Chapter Seventeen Augusta #2
When the email about head lice came from the camp nurse Augusta wrinkled her nose and felt sorry for the parents who had been so caught off guard.
Didn’t they know to label their kids’ hats, to tie their daughters’ long hair into tight ponytails, to keep an eye out for telltale scratching?
She ran a dutiful comb over Charlie and Jane, but apparently the main infester was a little girl named Scarlet who was in the tadpole group, and neither of Augusta’s children played with her.
Augusta said a brief prayer of thanks for this small mercy amid the other chaos of disrupted summertime childcare.
Her babysitter, Zoey, had been a huge help since the end of the school year, and had sort of been absorbed into the family life.
Augusta paid her to come three hours five days a week, from camp pickup through dinner, but Zoey ended up staying later most nights, lingering over olives and leftover grilled cheese, the kids eating popsicles in front of the iPad while Augusta folded laundry and talked about Zoey’s girlfriend.

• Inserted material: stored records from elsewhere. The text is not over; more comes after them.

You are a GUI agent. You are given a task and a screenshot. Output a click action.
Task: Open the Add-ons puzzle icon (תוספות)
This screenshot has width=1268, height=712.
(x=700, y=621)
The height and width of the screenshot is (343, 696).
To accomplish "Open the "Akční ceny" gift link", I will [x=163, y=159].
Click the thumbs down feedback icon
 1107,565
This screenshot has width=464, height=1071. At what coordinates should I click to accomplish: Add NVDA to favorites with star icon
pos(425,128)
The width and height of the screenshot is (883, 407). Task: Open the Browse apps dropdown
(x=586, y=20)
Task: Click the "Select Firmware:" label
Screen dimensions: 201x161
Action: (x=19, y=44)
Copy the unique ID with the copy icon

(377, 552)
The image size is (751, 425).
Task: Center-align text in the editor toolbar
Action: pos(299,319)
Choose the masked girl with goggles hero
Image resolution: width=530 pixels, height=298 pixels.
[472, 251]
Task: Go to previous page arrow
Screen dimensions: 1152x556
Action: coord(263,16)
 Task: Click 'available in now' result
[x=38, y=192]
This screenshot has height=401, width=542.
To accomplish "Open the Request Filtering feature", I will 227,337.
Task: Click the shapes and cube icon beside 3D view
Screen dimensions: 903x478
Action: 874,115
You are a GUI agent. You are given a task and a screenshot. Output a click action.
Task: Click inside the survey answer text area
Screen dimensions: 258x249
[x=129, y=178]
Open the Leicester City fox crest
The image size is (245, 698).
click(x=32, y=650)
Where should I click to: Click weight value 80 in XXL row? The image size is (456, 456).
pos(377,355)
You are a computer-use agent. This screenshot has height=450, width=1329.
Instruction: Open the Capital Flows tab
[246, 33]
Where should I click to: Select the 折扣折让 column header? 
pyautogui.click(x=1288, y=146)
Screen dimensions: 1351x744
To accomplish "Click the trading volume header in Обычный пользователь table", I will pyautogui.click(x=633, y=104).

Zoey and Meg would be going to different colleges in the fall and couldn’t decide whether or not to stay together.
Zoey wanted to see other people, but her girlfriend was going to school in Virginia and worried everyone there would be straight.
“You can’t stay with Meg just because she wants a safety net in case her school isn’t gay enough,” cautioned Augusta. “You need to meet as many people as you can in college. You should date twenty people before you get serious about anyone.”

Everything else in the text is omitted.